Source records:
%%
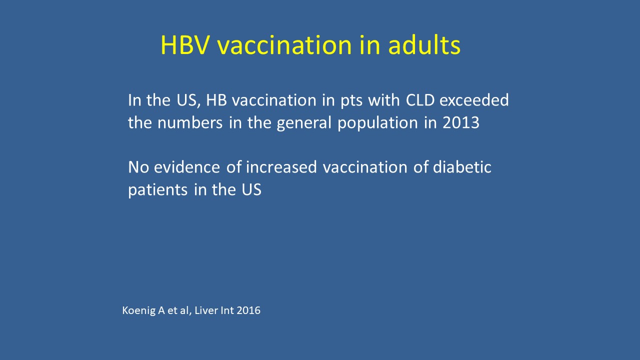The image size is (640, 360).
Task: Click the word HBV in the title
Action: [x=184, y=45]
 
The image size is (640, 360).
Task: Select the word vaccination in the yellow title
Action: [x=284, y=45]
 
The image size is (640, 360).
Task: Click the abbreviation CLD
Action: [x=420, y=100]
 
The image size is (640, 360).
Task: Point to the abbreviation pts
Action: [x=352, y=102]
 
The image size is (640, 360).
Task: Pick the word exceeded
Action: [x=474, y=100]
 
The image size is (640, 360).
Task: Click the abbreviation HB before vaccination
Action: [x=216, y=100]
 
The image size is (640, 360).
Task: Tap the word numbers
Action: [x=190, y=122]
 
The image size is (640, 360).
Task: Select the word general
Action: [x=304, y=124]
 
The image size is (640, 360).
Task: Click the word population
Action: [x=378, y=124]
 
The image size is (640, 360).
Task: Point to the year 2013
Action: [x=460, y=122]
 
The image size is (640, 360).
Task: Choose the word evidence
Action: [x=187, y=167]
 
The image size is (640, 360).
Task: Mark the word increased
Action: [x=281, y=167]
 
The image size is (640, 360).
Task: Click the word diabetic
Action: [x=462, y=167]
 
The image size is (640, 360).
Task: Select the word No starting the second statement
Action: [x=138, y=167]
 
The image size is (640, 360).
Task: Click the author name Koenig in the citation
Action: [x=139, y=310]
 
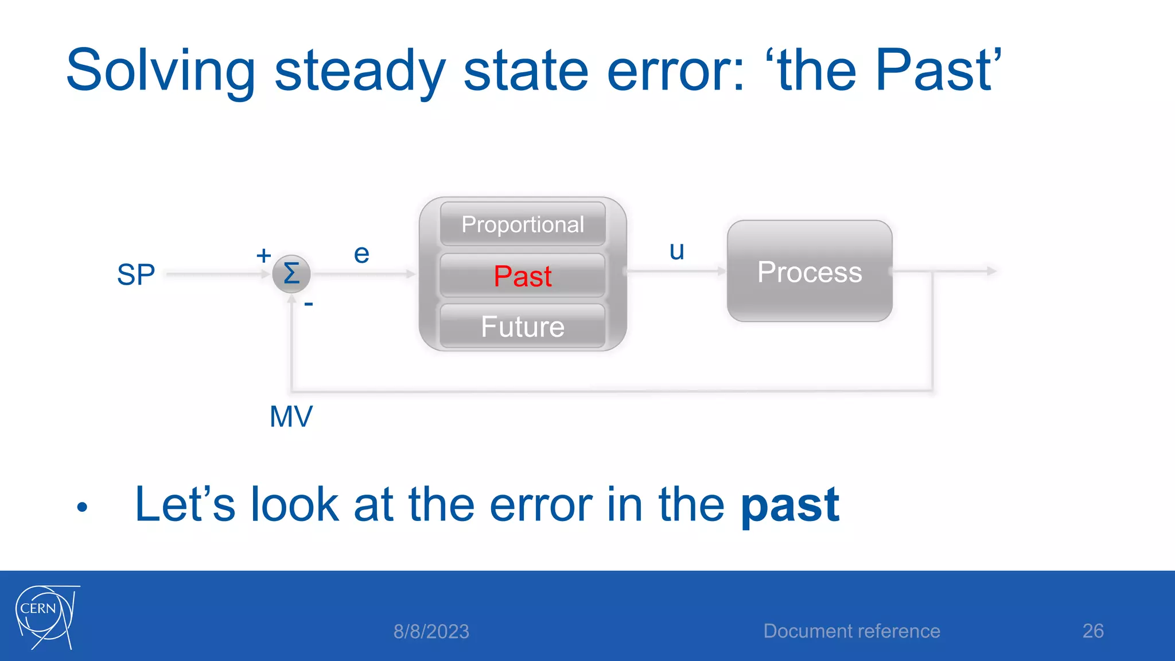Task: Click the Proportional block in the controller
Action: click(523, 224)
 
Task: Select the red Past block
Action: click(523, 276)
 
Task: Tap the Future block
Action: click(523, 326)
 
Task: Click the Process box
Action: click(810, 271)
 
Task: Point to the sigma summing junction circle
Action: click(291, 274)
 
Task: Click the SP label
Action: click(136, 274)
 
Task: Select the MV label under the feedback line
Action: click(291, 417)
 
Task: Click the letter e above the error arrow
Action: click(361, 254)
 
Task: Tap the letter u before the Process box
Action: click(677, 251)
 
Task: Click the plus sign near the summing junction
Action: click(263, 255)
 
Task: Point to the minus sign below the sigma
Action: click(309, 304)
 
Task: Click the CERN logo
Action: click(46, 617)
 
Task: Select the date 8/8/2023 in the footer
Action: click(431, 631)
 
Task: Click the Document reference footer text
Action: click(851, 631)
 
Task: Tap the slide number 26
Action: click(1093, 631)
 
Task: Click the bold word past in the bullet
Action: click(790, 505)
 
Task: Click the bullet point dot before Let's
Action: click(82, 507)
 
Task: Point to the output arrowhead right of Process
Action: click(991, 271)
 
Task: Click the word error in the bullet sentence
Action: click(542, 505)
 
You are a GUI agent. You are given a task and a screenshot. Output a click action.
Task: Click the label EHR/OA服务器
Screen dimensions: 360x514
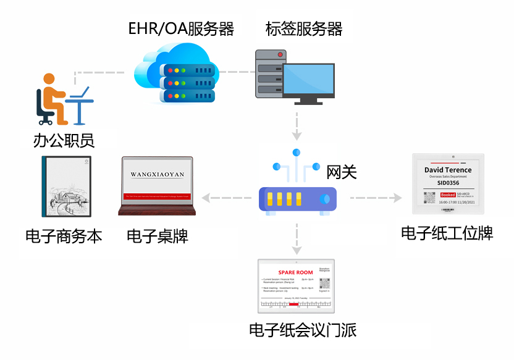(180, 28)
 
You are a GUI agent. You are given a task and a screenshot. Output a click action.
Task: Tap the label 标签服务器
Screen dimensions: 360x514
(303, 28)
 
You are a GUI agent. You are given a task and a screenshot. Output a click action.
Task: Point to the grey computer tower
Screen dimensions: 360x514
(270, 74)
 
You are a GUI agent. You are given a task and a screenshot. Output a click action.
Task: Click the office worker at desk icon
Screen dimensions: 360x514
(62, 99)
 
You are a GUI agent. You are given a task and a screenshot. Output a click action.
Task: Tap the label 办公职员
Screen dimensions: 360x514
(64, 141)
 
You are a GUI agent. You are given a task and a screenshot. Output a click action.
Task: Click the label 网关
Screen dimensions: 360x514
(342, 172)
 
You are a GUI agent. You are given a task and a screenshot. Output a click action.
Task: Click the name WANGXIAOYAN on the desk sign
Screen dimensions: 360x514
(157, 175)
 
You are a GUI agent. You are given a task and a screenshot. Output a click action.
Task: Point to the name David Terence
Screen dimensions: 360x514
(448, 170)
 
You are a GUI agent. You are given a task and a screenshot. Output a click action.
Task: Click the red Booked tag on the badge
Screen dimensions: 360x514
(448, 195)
%%
Given problem: Count how many lines above contain the string "summing", with case counting, and reply with only the number.

Answer for this exercise: 2